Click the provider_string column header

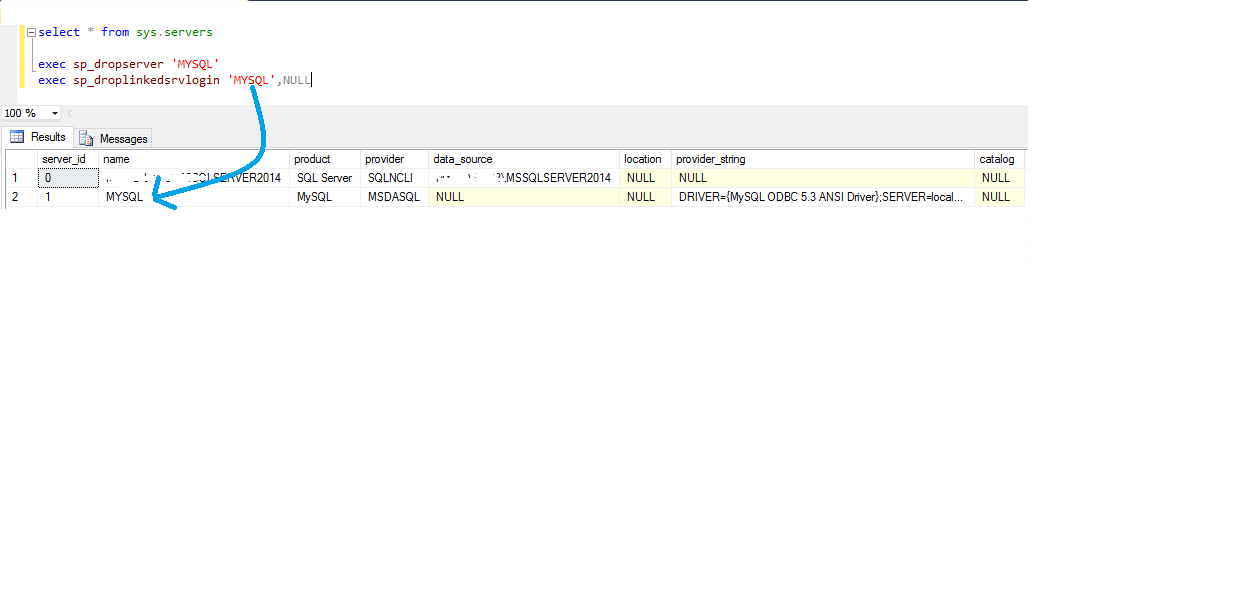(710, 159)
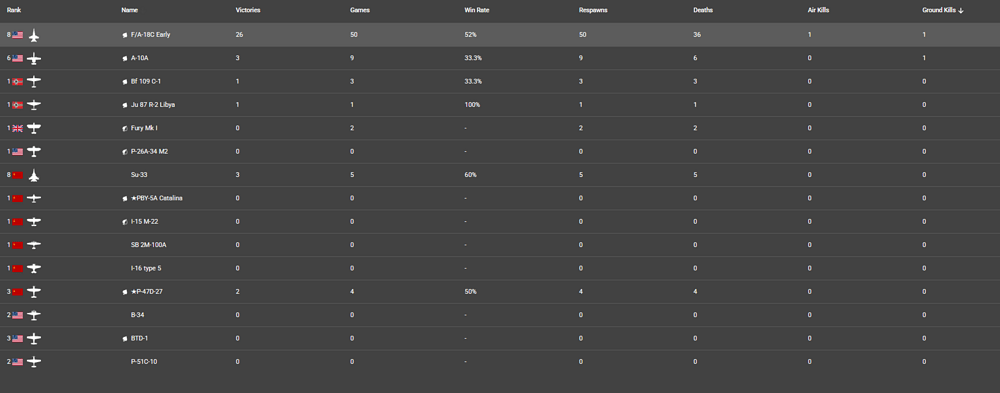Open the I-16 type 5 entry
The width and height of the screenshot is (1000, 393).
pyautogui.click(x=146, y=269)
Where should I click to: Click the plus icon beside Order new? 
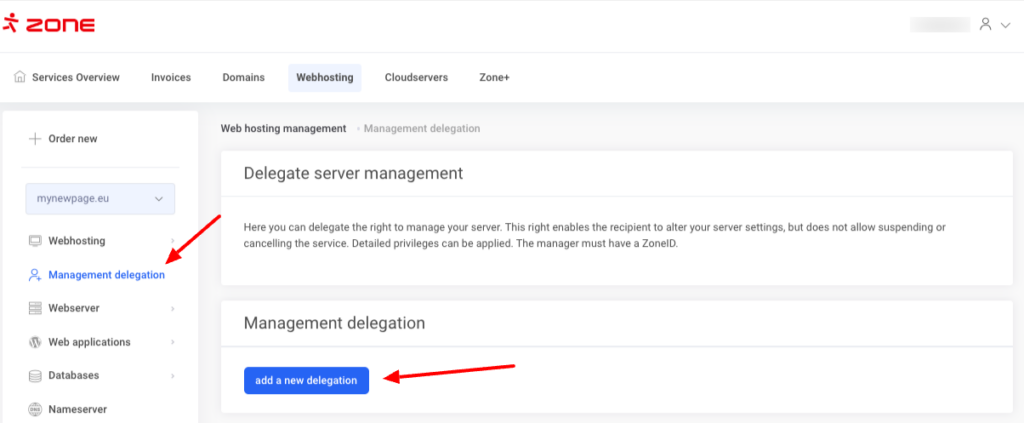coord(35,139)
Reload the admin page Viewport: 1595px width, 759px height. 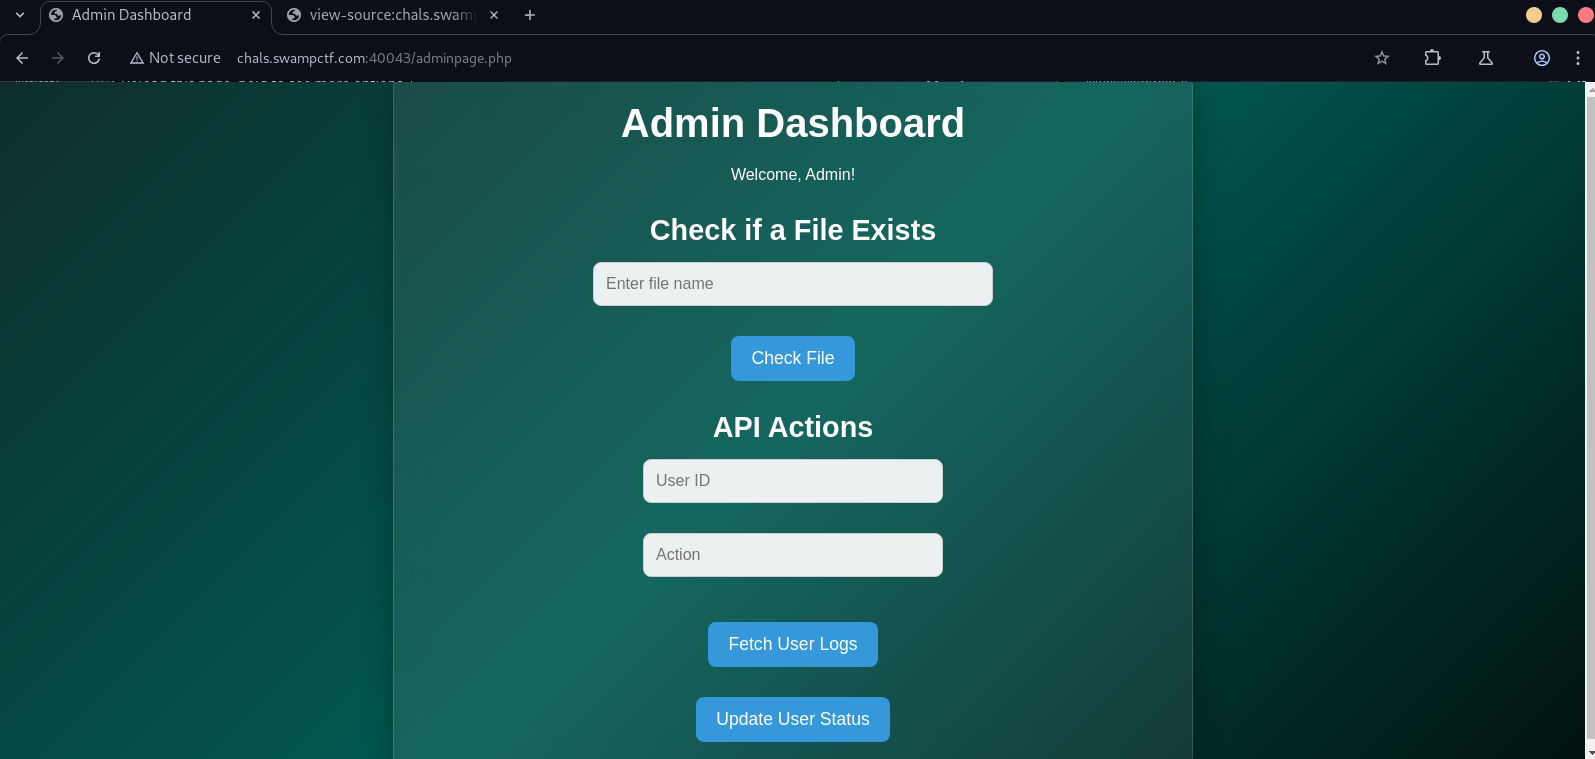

■ ■ ■ ■ ■ ■ ■

Your instructions: From the line containing "Where should I" down to the final line of the material, restate every line word for word, and only those; drop the pictures.

Problem solution:
Where should I click to: Click the plus icon beside Order new? 
coord(35,139)
Reload the admin page Viewport: 1595px width, 759px height. 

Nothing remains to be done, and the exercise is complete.